Clint Eastwood’s Changeling (Universal Oct. 24) is the festival’s prestigious Centerpiece. Starring Angelina Jolie and John Malkovich, it’s a story set in 1928 Los Angeles, in which a single mother returns home to find her 10-year-old son missing. When the police finally find him in a nationwide manhunt, the boy seems changed and different in many ways that causes his mother more worry. It will play on October 4 and 5 at the Ziegfeld, preceded by the mother-and-son short film Wait for Me by Oscar winning documentary filmmaker Ross Kaufman (Born into Brothels).
Having already played at Cannes and in Toronto to great acclaim as well as winning the Golden Lion at Venice, Darren Aronofsky’s The Wrestler (Fox Searchlight Dec. 19), starring Mickey Rourke, will have its New York premiere as the festival’s Closing Night film on Sunday, October 12 at 8:30PM at the Avery Fisher Hall. Rourke plays a washed-out professional wrestler who suffers a near-fatal heart attack twenty years after his heyday has passed him, but unable to get his act together, he decides to return to the ring for a big match that he knows might ultimately kill him. Marisa Tomei plays his stripper love interest and Evan Rachel Wood plays his estranged daughter, and it might forever change how you think of Rourke and Aronofsky. (Personally, we feel that Rourke is on the very short list to win the Academy Award as Best Actor this year.)
Oscar-nominated filmmaker Mike Leigh returns to the festival for the eighth time with Happy-Go-Lucky (Miramax Oct. 10), a showcase for Sally Hawkins and Eddie Marsan, who both appeared in Leigh’s last movie Vera Drake (NYFF 2004). Hawkins plays Poppy, a cheery schoolteacher who looks at the world through rose-colored glasses, taking very little seriously until she encounters the cynically dour driving instructor Scott (Marsan) and the two have to find a way to get through their weekly driving lessons despite their different personalities. Leigh’s latest will be screening twice this weekend at the Ziegfeld Theatre on Sept. 27 at 6:15 and 28 at noon. (Look for our exclusive interview with Mr. Leigh and Ms. Hawkins before its limited release in a few weeks.)
IFC Films is unveiling a huge slate at this year’s festival including Steve McQueen’s Hunger, a stirring film about the last days of imprisoned IRA protest leader Bobby Sands, played in an absolutely astounding performance from Michael Fassbender (300). Showing the torture and horrifying circumstances in the prison which led to Sands going on a 66-day hunger strike in 1981 that ultimately killed him after destroying his body. It’s the first feature length film from the edgy artist known for doing video installations in New York and London. It screens this weekend on September 27 and 28.

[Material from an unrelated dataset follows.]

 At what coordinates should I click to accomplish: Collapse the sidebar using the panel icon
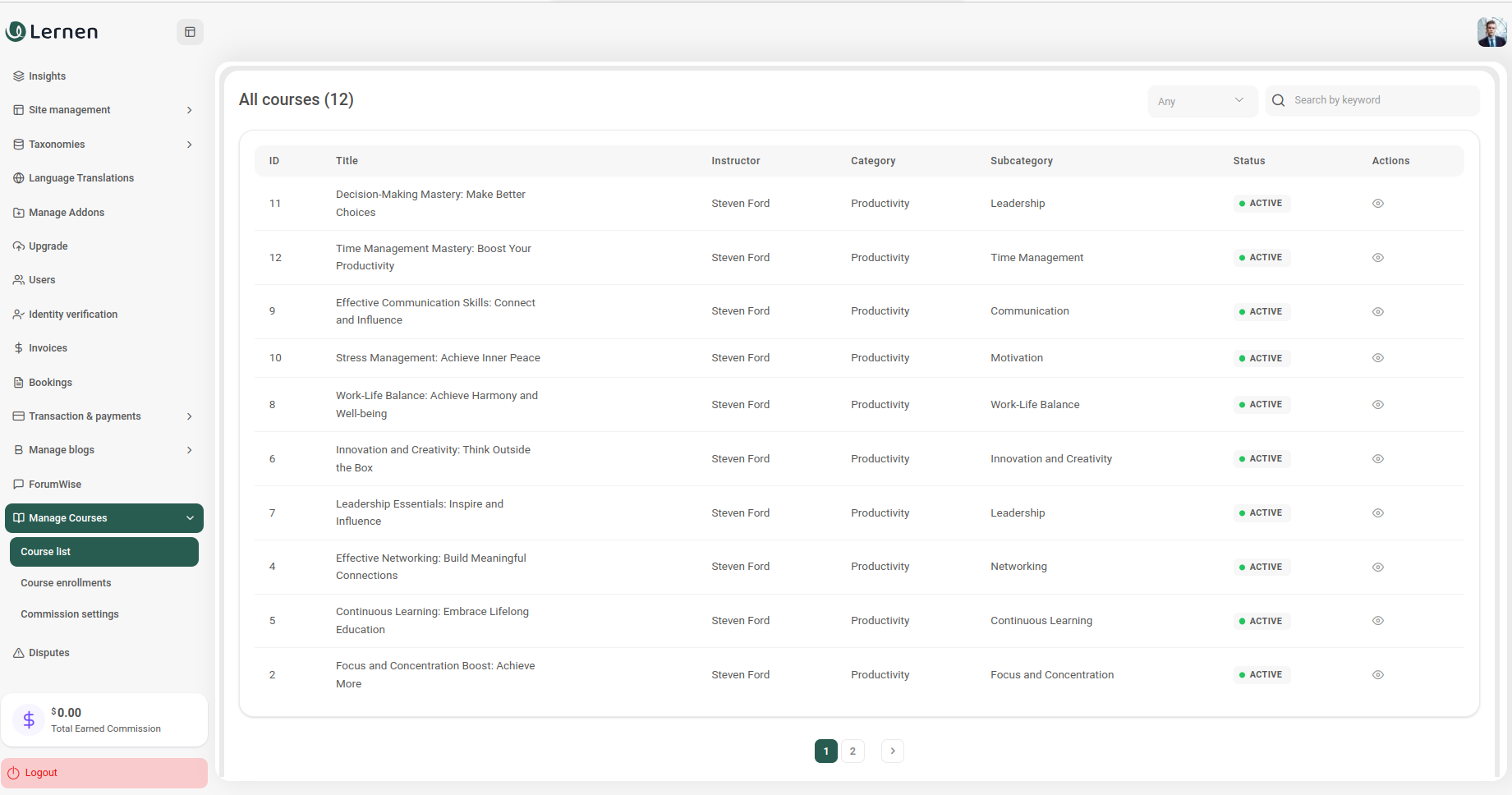tap(190, 32)
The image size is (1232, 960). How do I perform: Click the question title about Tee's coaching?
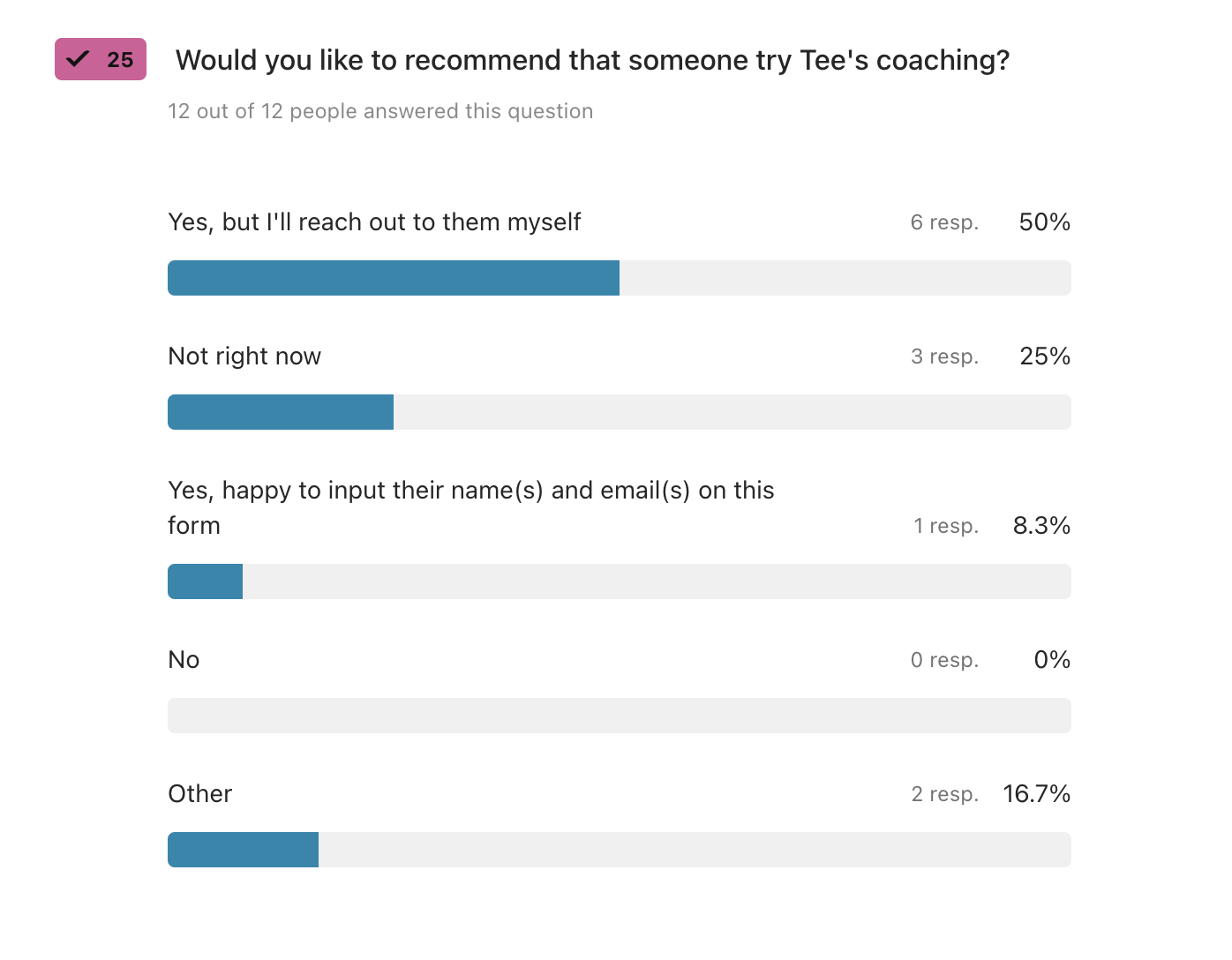592,60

Matteo Garrone’s Italian crime film Gomorrah has created a lot of buzz even before Italy chose the film to represent the country in the upcoming Academy Awards. Based on the bestselling novel by Roberto Saviano, it takes a look at the Italian organized crime empire Camorra based in Naples and the extended reach they have in all aspects of Italian culture including fashion and movies. It screens once on October 3 at 6pm and then again on October 5.
IFC’s biggest awards-season release will probably be Steven Soderbergh’s 4 and a half hour Che Guevara biopic Che starring Benicio del Toro as the Argentina-born revolutionary has played at a number of festivals, but the New York Film Festival will be its first showing in the United States with its single screening on Tuesday October 7 at 6pm. Although it’s already sold out, tickets may become available closer to that day.
Ari Folman’s Waltz with Bashir (Sony Classics Dec. 26) has already been selected by Israel as their Oscar selection, and even if it doesn’t get into the always-crowded foreign film category, it stands a good chance at being this year’s Persepolis. It’s a stirring war tale told using cutting edge rotoscope animation in which the film’s director reflects back on his time as a soldier and a horrifying event from his which he repressed but that keeps haunting his dreams. It screens on October 1 and 2.
Agnès Jaoui’ s French drama Look at Me opened the festival in 2004, and Jaoui’s new movie Let It Rain marks the French actress and filmmaker’s return playing a feminist novelist who’s thinking of getting into politics. Meanwhile, her husband Jean-Pierre Bacri plays a filmmaker looking to make a documentary about her. It will play at the Ziegfeld on Friday, October 10 and Sunday, October 12.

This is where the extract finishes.